---- Registros proporcionados
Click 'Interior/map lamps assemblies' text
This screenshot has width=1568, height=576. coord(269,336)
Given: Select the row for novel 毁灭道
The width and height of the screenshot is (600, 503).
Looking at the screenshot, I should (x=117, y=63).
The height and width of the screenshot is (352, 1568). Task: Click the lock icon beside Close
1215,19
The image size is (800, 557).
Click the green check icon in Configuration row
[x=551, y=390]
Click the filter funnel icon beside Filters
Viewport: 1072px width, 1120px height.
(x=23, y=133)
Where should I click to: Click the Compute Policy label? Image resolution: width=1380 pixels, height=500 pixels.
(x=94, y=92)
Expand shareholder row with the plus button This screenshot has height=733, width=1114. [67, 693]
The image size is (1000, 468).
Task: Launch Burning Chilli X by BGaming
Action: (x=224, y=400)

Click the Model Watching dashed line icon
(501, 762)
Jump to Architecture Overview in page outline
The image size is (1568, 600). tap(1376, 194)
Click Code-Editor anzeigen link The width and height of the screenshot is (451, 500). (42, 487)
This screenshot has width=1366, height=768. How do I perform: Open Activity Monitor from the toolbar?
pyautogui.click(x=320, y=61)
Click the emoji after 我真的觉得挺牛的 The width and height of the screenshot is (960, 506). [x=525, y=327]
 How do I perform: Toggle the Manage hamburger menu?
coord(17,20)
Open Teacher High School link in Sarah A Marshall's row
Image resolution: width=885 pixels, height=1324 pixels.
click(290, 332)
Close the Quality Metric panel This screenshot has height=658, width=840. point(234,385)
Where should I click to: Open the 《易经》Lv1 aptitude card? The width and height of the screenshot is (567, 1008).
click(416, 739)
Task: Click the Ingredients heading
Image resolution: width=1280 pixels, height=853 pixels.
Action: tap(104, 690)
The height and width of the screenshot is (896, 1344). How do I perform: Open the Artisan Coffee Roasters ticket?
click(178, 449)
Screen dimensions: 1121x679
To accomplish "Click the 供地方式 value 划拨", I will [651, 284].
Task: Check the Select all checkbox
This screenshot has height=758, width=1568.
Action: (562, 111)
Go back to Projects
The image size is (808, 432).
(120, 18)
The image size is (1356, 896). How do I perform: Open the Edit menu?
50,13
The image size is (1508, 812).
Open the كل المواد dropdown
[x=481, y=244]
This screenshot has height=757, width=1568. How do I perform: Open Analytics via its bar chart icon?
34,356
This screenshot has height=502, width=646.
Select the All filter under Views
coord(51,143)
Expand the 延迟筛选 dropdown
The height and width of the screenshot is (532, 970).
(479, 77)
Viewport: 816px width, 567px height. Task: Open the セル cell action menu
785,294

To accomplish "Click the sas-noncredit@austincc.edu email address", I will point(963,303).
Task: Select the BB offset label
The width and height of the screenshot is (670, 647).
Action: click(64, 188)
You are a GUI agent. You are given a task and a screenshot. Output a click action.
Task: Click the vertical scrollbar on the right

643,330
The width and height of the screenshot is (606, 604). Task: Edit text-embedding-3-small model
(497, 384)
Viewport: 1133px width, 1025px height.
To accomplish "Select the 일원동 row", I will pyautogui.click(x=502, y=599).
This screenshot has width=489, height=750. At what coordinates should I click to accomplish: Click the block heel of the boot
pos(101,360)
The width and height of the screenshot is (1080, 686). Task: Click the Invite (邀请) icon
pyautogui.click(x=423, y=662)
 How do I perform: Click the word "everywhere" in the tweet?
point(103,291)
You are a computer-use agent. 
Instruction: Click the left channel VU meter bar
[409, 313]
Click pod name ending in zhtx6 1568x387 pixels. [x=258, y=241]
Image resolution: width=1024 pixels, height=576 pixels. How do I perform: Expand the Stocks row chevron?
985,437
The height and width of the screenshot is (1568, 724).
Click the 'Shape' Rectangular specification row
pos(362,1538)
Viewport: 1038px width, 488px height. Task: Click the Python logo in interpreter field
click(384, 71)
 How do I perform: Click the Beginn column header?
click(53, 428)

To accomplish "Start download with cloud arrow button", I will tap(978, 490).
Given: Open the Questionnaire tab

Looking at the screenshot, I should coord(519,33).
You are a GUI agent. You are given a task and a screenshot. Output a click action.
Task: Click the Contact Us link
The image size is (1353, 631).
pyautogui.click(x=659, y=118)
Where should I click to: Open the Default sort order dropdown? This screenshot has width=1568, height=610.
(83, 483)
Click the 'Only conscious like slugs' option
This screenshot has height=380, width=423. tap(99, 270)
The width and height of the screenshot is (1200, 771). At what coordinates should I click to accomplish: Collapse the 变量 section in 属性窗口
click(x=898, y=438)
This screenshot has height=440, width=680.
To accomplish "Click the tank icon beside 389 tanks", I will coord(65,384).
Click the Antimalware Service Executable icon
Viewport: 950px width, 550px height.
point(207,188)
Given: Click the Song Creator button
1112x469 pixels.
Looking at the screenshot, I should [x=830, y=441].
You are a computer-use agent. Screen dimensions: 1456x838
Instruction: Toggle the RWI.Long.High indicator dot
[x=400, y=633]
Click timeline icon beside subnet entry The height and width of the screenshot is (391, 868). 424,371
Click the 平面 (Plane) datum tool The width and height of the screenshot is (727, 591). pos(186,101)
--------
(Instrucción): Vuelve a escribir sin cambios las líneas de los registros: empieza en la que contiene "will tap(978, 490)." y termina después de la que contiene "point(207,188)".

(Solución):
To accomplish "Start download with cloud arrow button", I will tap(978, 490).
Given: Open the Questionnaire tab

Looking at the screenshot, I should coord(519,33).
You are a GUI agent. You are given a task and a screenshot. Output a click action.
Task: Click the Contact Us link
The image size is (1353, 631).
pyautogui.click(x=659, y=118)
Where should I click to: Open the Default sort order dropdown? This screenshot has width=1568, height=610.
(83, 483)
Click the 'Only conscious like slugs' option
This screenshot has height=380, width=423. tap(99, 270)
The width and height of the screenshot is (1200, 771). At what coordinates should I click to accomplish: Collapse the 变量 section in 属性窗口
click(x=898, y=438)
This screenshot has height=440, width=680.
To accomplish "Click the tank icon beside 389 tanks", I will coord(65,384).
Click the Antimalware Service Executable icon
Viewport: 950px width, 550px height.
point(207,188)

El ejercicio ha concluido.